My only complaint was that the weapons themselves didn’t allow for combat reloads, which allow you to drop a partially full magazine and replace it while keeping a round chambered in the weapon. That means every reload required an extra action — pulling on the charging handle — that tended to slow me down, especially in multiplayer.

The single-player campaign is lengthy — I’d estimate somewhere between five to eight hours in all, although I’ve not yet finished it. There are a total of five missions scattered all across WWII’s western front. As a member of the Office of Strategic Services (OSS), the precursor of the Central Intelligence Agency, I started off my career by dropping into Normandy to link up with the French Resistance. That’s where I was introduced to the main characters, which have varying degrees of likability.

There’s Manon, the female freedom fighter who has featured prominently in past games. Ollie is a young British volunteer who lied about his age to enter the military and take vengeance on the Nazis for killing his entire family. Juliette is a blonde bombshell who works for the Germans, but is secretly a spy working for the Resistance. She ends up being the damsel in distress during the game’s second mission.

The most ponderous character is Sarge, a grizzled Army veteran who is your constant companion for much of the game’s second mission. He gets tasked with delivering most of the game’s jokes, which invariably land with a thud. The voice acting is all done with skill and grace, but the actors are working with such hokey material that it’s hard not to roll your eyes on occasion — especially when everyone is gathered around a sand table or a map, chewing the scenery while their legs are locked firmly in place.

Image: Respawn Entertainment/Electronic Arts

A highlight for me came early in the second mission, which placed me inside the bowels of a B-17 bomber. Moving through the interior of the historic warplane is something that I’ve had the pleasure of doing in real life, and Respawn absolutely nailed the aircraft’s claustrophobic feeling. The immersion broke, however, once I had to take up arms and defend myself from Messerschmitt Bf 109s, which whizzed through my line of sight like aliens in Space Invaders.

The pacing of the game, which is delivered in roughly eight-to-12 minute chunks, feels more like a series of minigames than a more traditional first-person shooter.

There are two reasons for the piecemeal approach. First, these massive, detailed environments require a tremendous amount of horsepower to render in real time. Once you leave a 12-car luxury train or an underground German bunker, Above and Beyond needs time to reload the next area before you can keep going. But also, the game is very physically demanding — and I don’t mean the ducking and moving around in VR.

I had to play through the first few levels and all of the game’s multiplayer content in a single weekend. Sitting here on Monday morning, after a decent night’s sleep and a hearty breakfast, I still feel motion sick. It’s as though the room I’m sitting in keeps rotating whenever I move my head or blink my eyes. Even with comfort settings turned on — which include a seated mode, flick turning, and a black-rimmed “tunneling” effect while running — Respawn still recommends that players step away after every eight-to-12 minutes to take off the VR headset and rest.

I have plenty of VR experience under my belt, but even I wish I had been able to heed their advice.

Just like the first Medal of Honor for the original PlayStation, Above and Beyond comes with a gallery of historical documentaries. Rather than relying on archival footage, the development team produced them as full-fledged television-quality shows that you can collect by completing the game. They include interviews with veterans from both sides of the conflict, and from all walks of life. Subjects include a Native American man who participated in the D-Day landings at Normandy, a Black Marine who served in the Pacific, a German who fought for the Wermacht, and a female member of the French Resistance.

The most moving sequence for me was when an 80-year-old man returned to the Netherlands for the first time since the 1940s to visit the very spot where his best friend died. On an overcast day in a recently culled field he gets down on his knees to show the cameraman how he found his buddy’s lifeless body, posing with his head down and his arms limp. Later, he lays a picture of the man’s family at his grave.

Placed adjacent to the at-times comedic main campaign and the over-the-top violent multiplayer modes, the seriousness of these documentaries felt incredibly jarring to me. Respawn wants to have its fun, often irreverent action game and celebrate the Greatest Generation at the same time, but it’s hard to make those dual visions fit inside the same VR game. I’m curious to see how that contrast shakes out once I’ve completed the main campaign.

Medal of Honor: Above and Beyond will be released on Dec. 11 via the Oculus Rift platform and on Steam.

Provided material:
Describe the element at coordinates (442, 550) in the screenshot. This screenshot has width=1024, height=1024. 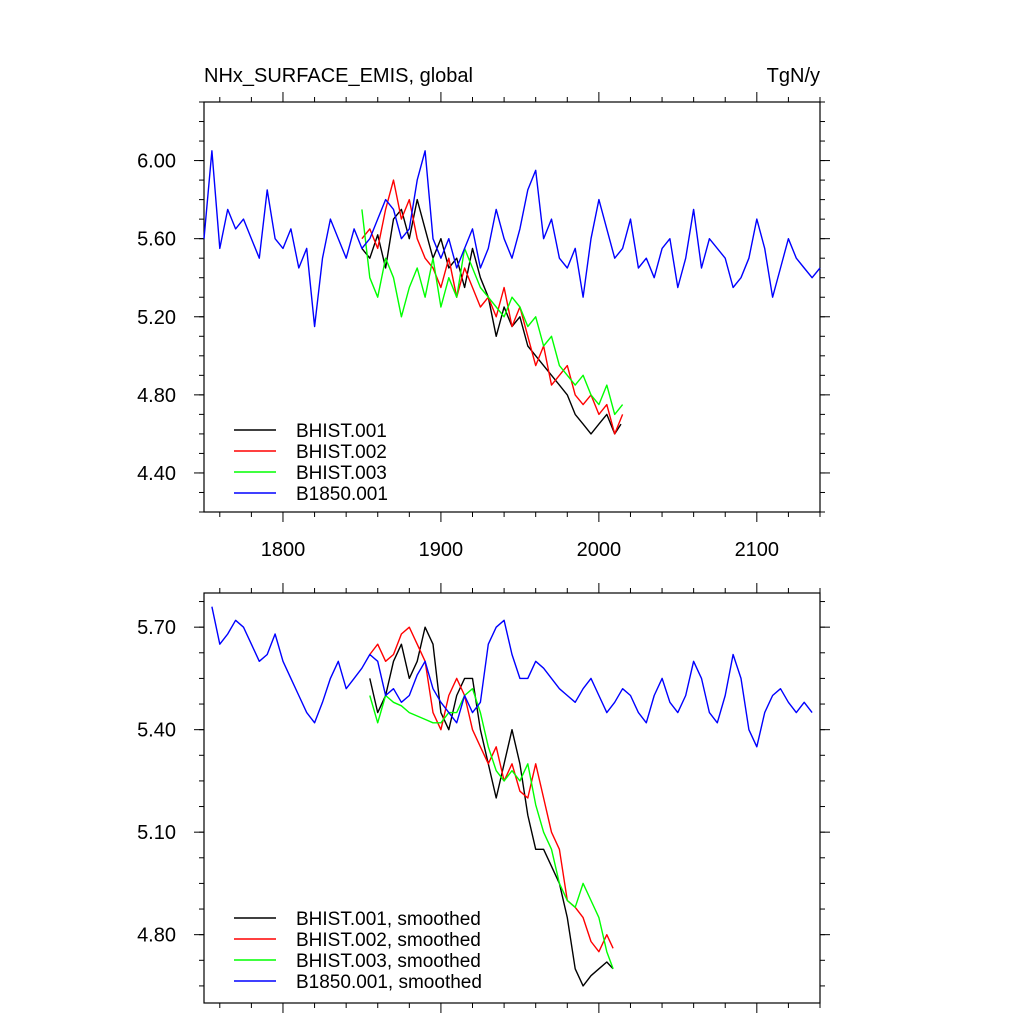
I see `x-tick-label: 1900` at that location.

Exercise description: In the game review, what does Respawn recommend players do after every eight-to-12 minutes of play? The lines above are not needed for this exercise.

Answer to this task: Step away, take off the VR headset, and rest.